----- Data provided

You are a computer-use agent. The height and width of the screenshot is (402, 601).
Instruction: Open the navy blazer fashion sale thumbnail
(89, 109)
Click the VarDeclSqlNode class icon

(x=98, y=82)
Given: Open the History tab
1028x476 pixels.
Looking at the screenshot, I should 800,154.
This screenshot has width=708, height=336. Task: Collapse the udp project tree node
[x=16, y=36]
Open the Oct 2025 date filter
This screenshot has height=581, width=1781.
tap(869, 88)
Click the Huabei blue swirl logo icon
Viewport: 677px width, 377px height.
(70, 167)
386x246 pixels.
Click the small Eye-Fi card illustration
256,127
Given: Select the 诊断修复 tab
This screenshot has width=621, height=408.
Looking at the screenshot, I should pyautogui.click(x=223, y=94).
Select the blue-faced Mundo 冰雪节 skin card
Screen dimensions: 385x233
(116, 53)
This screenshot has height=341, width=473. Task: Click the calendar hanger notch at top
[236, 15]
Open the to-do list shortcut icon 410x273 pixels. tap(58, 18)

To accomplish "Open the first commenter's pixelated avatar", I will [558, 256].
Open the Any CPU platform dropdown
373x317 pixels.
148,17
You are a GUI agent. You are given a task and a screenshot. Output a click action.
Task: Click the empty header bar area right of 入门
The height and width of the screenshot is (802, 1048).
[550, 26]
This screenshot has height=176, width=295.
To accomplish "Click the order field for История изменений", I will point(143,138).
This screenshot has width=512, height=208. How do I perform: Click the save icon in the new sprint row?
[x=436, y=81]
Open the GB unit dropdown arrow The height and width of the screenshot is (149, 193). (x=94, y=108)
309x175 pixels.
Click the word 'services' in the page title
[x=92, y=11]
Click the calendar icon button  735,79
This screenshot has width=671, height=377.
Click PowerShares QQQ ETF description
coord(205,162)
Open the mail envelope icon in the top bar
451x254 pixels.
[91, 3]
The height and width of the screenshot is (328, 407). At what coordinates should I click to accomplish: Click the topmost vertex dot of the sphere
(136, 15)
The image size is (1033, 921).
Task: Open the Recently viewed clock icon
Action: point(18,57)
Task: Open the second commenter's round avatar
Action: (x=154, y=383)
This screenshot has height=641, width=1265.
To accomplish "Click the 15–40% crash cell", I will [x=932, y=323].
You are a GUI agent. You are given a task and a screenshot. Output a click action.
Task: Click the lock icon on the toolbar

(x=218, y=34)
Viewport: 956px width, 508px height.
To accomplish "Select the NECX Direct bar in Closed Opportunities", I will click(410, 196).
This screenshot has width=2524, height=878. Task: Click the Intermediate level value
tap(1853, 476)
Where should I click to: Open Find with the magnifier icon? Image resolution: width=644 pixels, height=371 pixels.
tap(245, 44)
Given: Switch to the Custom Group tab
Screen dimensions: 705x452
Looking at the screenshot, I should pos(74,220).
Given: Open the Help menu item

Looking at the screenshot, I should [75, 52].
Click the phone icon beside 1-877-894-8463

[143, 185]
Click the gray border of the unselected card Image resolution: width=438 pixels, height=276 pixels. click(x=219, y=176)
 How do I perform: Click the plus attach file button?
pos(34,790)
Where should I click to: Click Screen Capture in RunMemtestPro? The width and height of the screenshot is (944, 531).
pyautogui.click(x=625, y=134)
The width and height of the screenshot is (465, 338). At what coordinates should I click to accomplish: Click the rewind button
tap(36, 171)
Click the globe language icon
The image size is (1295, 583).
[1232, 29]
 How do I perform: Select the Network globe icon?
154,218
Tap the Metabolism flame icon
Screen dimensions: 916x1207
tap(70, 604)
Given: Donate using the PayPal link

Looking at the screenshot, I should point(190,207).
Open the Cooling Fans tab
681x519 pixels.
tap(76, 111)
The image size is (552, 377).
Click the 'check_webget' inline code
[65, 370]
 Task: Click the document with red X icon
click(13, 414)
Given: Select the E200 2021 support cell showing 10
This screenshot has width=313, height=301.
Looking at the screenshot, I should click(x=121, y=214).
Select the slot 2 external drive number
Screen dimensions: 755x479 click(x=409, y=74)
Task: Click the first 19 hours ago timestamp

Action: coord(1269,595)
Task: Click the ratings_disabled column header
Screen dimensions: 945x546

----------

- **Exercise**
Give again, word for word, the items between the line holding "How do I perform: Click the plus" and the line holding "pyautogui.click(x=625, y=134)", inclusive.

- **Exercise answer**
 How do I perform: Click the plus attach file button?
pos(34,790)
Where should I click to: Click Screen Capture in RunMemtestPro? The width and height of the screenshot is (944, 531).
pyautogui.click(x=625, y=134)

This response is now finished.